1. Facebook is the second most popular ‘news’ site
Despite the Daily Mail’s visibility in search engines and success with shareable news content, it is currently the eighth most popular website and app partnership for news content in the UK.
The number one spot falls to The BBC, with 52% of adults using the internet for news choosing the website or app.
The second most popular site among these consumers isn’t even a news site, 19% choose Facebook – more than those heading to Google News, the Sky News site/app and any local news sites/apps.
2. ITV1 receives most tweets per programme
While the BBC is winning the online news war, ITV is winning the Twitter battle. The success of X Factor means that, on average, almost 4,000 tweets are tweeted per programme shown on ITV1.
BBC1 is some way behind in second place with around 2,500 show-related tweets on average.

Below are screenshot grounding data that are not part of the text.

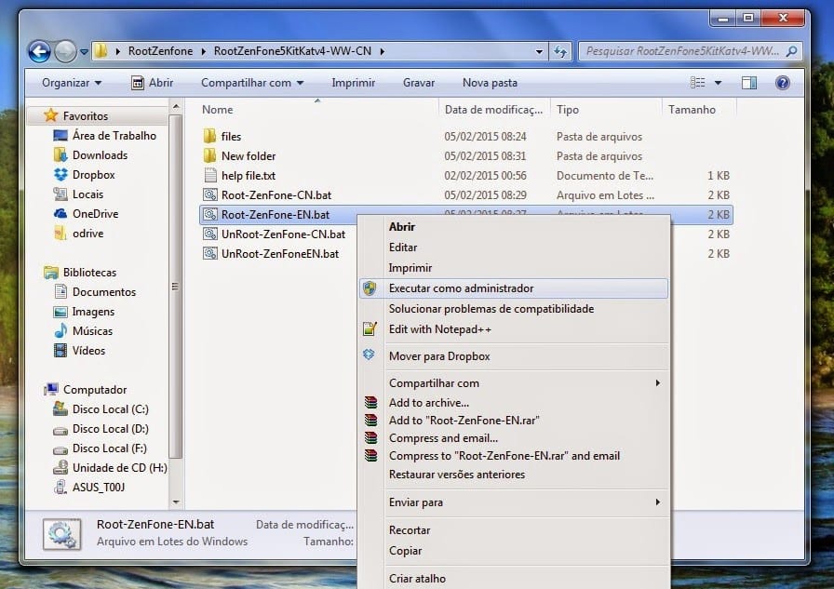Image resolution: width=834 pixels, height=589 pixels.
Task: Choose Executar como administrador
Action: pos(461,288)

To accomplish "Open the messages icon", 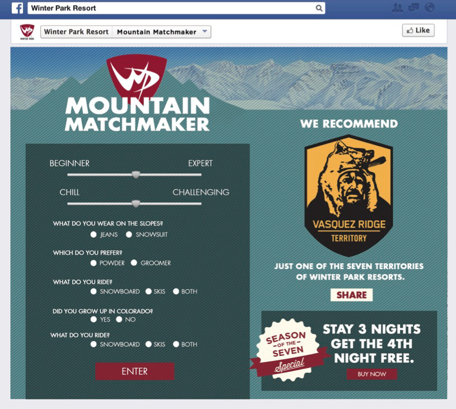I will point(413,8).
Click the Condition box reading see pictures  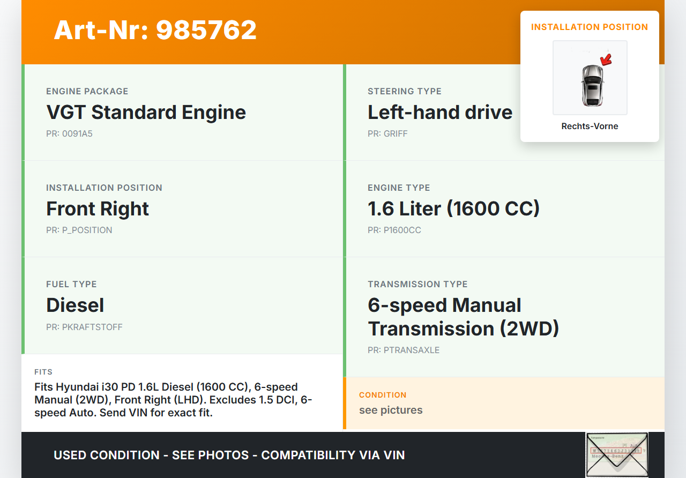[504, 403]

However, this data is excluding news and sports.
3. Tablets are multipurpose childcare ‘tools’
We know that kids are quick to understand the ways of our tablets, but the proportion of adults who are using their devices specifically to keep them occupied is noteworthy.

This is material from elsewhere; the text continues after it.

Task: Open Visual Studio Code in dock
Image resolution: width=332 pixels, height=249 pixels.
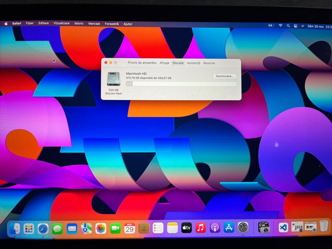Action: (x=283, y=227)
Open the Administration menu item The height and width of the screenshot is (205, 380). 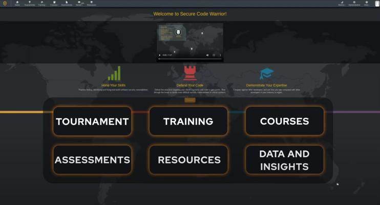pyautogui.click(x=354, y=3)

59% of tablet-owning adults with children under 18 agree that the ‘tablet computer is a useful tool to keep the children amused while I do other things,’ 66% agree that their ‘tablet computer is a useful tool to keep the children amused while travelling,’ and 60% agree that their ‘tablet computer is a useful tool to help educate the children and help with homework.’
4. Not all screens are getting smaller
Much is written about the shift to content consumption across smaller screens such as mobile and tablets, but it’s interesting to note that TV sizes are not getting smaller nor staying around the same size.
Nearly 70% of TVs sold are bigger than 26”, a 30% increase since 2004. This is important in terms of online content too, with 28% of sets sold in Q1 2013 having Smart TV capabilities.
5. Bangor: The most wi-fi ready city
Although London undoubtedly boasts the most wi-fi spots (provided by The Cloud and BT) with 3,220, its size and population means there are only around four for every 10,000 people.
However, Bangor in north west Wales – with 21 hotspots across a smaller population – boasts more than 14 wi-fi locations per 10,000 people in the city.
That’s 129% higher than the average across the 11 cities studied, compared to London’s, which are 33% below average.